Saved data entries
——————

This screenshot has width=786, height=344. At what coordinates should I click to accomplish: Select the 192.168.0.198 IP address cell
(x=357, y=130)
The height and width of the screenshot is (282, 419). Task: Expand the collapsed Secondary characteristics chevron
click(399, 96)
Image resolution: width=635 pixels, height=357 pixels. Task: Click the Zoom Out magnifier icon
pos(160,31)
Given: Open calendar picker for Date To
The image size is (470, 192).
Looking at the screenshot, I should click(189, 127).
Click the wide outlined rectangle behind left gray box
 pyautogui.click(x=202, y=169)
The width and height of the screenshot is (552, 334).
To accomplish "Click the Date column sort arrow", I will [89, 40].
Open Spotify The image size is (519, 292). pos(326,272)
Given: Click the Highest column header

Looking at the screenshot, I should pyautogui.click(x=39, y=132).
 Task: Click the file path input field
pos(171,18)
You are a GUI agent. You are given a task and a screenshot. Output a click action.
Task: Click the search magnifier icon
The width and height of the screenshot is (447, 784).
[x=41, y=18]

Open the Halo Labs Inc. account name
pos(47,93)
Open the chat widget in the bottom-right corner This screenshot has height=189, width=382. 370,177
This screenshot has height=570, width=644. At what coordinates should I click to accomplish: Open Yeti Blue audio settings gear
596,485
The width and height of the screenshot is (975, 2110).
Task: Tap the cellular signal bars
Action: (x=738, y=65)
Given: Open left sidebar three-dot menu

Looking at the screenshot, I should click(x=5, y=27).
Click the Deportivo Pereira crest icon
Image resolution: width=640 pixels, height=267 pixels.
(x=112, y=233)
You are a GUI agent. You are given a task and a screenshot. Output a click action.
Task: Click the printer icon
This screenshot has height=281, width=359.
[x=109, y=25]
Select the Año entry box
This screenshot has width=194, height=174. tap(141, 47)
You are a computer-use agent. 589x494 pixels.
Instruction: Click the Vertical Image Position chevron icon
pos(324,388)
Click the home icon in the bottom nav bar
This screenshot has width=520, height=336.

——————

This exercise calls for the entries to be restated exactly.

This screenshot has width=786, height=344. At what coordinates should I click to accomplish: Select the 192.168.0.198 IP address cell
(x=357, y=130)
The height and width of the screenshot is (282, 419). Task: Expand the collapsed Secondary characteristics chevron
click(399, 96)
Image resolution: width=635 pixels, height=357 pixels. Task: Click the Zoom Out magnifier icon
pos(160,31)
Given: Open calendar picker for Date To
The image size is (470, 192).
Looking at the screenshot, I should click(189, 127).
Click the wide outlined rectangle behind left gray box
 pyautogui.click(x=202, y=169)
The width and height of the screenshot is (552, 334).
To accomplish "Click the Date column sort arrow", I will [89, 40].
Open Spotify The image size is (519, 292). pos(326,272)
Given: Click the Highest column header

Looking at the screenshot, I should pyautogui.click(x=39, y=132).
 Task: Click the file path input field
pos(171,18)
You are a GUI agent. You are given a task and a screenshot. Output a click action.
Task: Click the search magnifier icon
The width and height of the screenshot is (447, 784).
[x=41, y=18]

Open the Halo Labs Inc. account name
pos(47,93)
Open the chat widget in the bottom-right corner This screenshot has height=189, width=382. 370,177
This screenshot has height=570, width=644. At what coordinates should I click to accomplish: Open Yeti Blue audio settings gear
596,485
The width and height of the screenshot is (975, 2110).
Task: Tap the cellular signal bars
Action: (x=738, y=65)
Given: Open left sidebar three-dot menu

Looking at the screenshot, I should click(x=5, y=27).
Click the Deportivo Pereira crest icon
Image resolution: width=640 pixels, height=267 pixels.
(x=112, y=233)
You are a GUI agent. You are given a task and a screenshot. Output a click action.
Task: Click the printer icon
This screenshot has height=281, width=359.
[x=109, y=25]
Select the Año entry box
This screenshot has width=194, height=174. tap(141, 47)
You are a computer-use agent. 589x494 pixels.
Instruction: Click the Vertical Image Position chevron icon
pos(324,388)
Click the home icon in the bottom nav bar
This screenshot has width=520, height=336.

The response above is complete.